For Siam Commercial Bank, this macro-trend presented an opportunity to broaden the lender’s corporate foreign exchange options business to include small and medium-sized firms, a move that has received backing from a central bank concerned about a lack of risk management activity by this sector.
“Foreign exchange risk is a sensitive subject in Thailand,” says Teerapol Rattakul, head of financial market division at the bank. “The baht moved 7% in 2017 – which to me isn’t huge, but Thailand has a lot of exporters that are used to 1% or 2% moves and they got concerned.”
In order to educate the market, SCB put on a series of seminars and roadshows targeting smaller firms that may be unfamiliar with forex options. And the team also had to convince senior management that Thailand’s smaller firms were able to manage option strategies.
“The bank has traditionally been quite reserved in terms of allowing smaller corporates to do forex options as there was concern around reputational risk if the product were mis-sold. But we have changed the mindset of people internally. It’s not a product that you need to be afraid of as long as it is sold properly.”
The results so far have been pleasing, with Rattakul estimating the bank has doubled its corporate forex options book in the last 12 months. In fact, selling forex-based structured products has been one of the biggest drivers of new business for the bank’s derivatives team.
Unsurprisingly for a commercial bank with the second-largest amount of assets under management in Thailand – after Bangkok Bank – SCB has a large portfolio of Thai high-net-worth clients. Until this year, however, it had only sold these clients basic retail banking products such as credit cards or mutual funds, but Rattakul says the decision was made to sell them more complex value-added products.
SCB opted to kick things off by marketing dual-currency notes, which might be a relatively vanilla product in Hong Kong or Singapore but are innovative in the nascent Thai structured product markets, says Rattakul. Again, this move came with tacit official support, with the Bank of Thailand looking to encourage more Thais to invest overseas.
“We are the first local bank to try and do this in a big way.
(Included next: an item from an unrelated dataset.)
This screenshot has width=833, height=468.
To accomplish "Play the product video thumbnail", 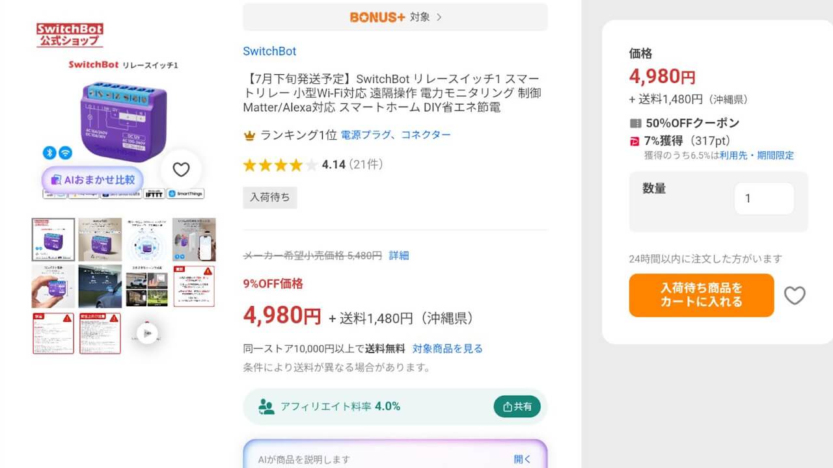I will (x=148, y=333).
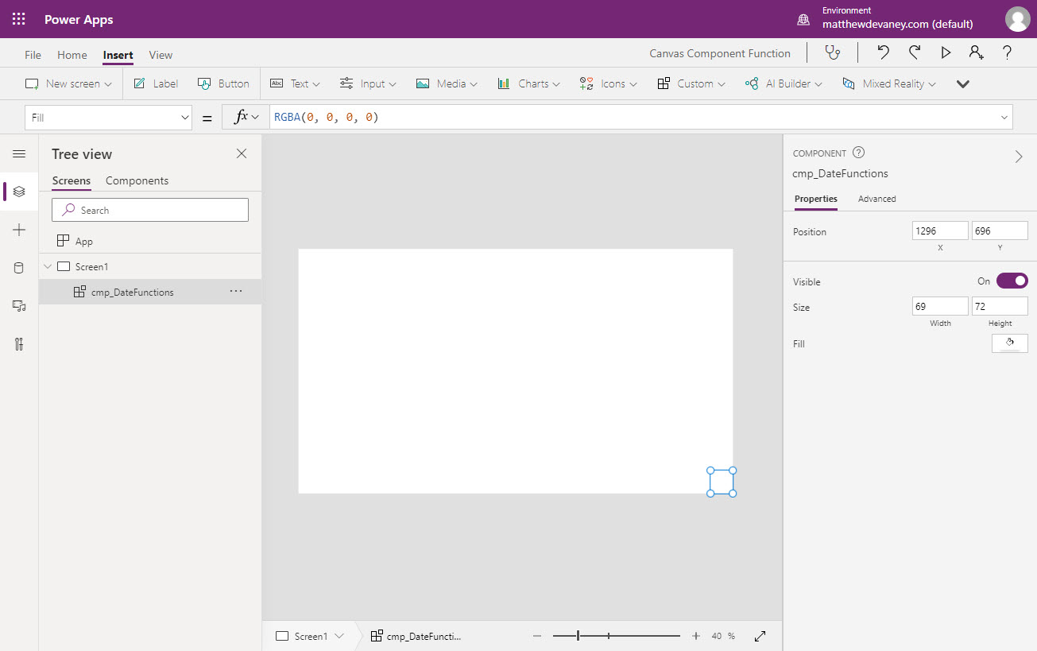Run the App checker

click(x=832, y=52)
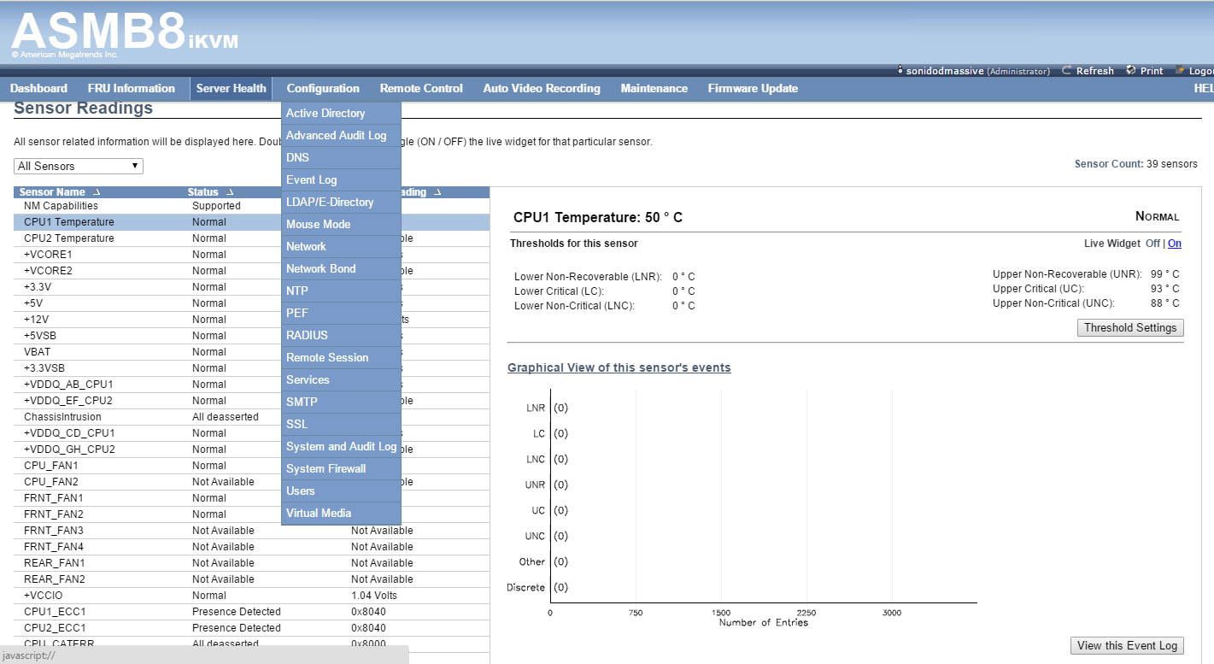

The numbers started off very small last year, but it is gaining traction. The international banks have tried to sell these structures onshore in Thailand before but because of their small size [in the domestic market] and limited coverage, they have been unable to build meaningful volumes,” says Rattakul.
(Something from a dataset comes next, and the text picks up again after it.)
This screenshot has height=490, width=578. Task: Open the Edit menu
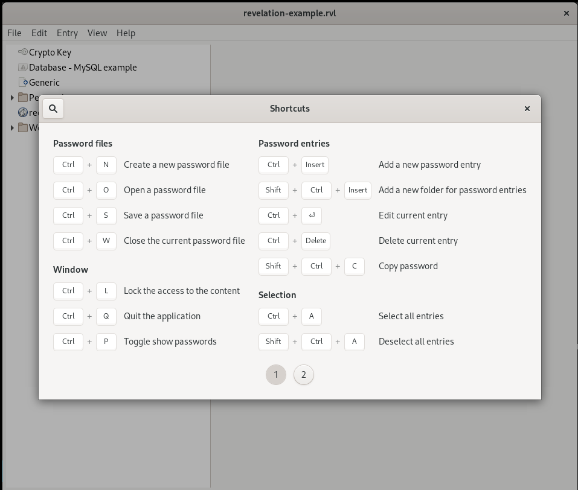tap(39, 33)
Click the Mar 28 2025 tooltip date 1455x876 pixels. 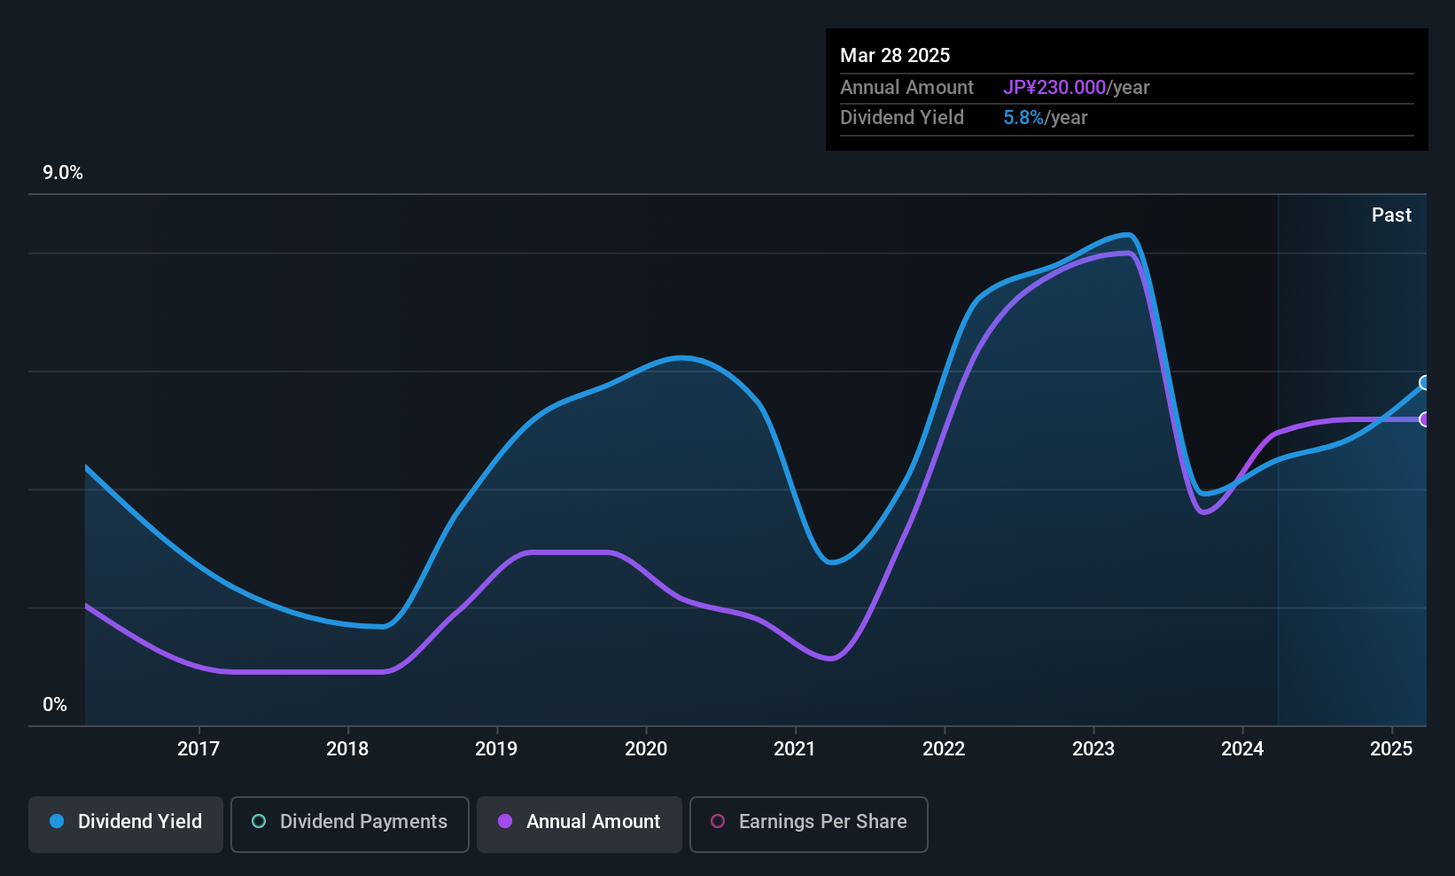[895, 56]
The combination of focusing on the corporate forex business and dual currency notes has driven an upsurge in SCB’s over-the-counter options volumes and number of deals by 231% and 314% respectively. SCB also sold non forex-linked notes to its high-net-worth client base. So far clients have been very enthusiastic about the product offering.
“It’s been a good year to start selling these products – most people who bought equity or index-linked products in the last year have been laughing as everything has gone up,” says Rattakul.
He adds that this is only the first stage in building a structured product business. In June 2017, SCB expanded its existing Murex platform to include managing forex options – previously it was only used for fixed income and interest rate-linked derivatives products.
By enhancing its derivatives risk management platform in this way SCB is now capable of managing a number of path-dependent and exotic forex options in-house, from the front to the back office. This is a direct contrast to the previous approach of simply offloading all the risk via back-to-back deals with global banks.
“Expanding our corporate forex and high-net-worth business means we needed to put a more sophisticated platform in place to manage the risk instead of just laying it off. We are in the process of validating the models and gaining central bank approval and once this is done we will start offering second-generation exotics like range accruals,” says Rattakul.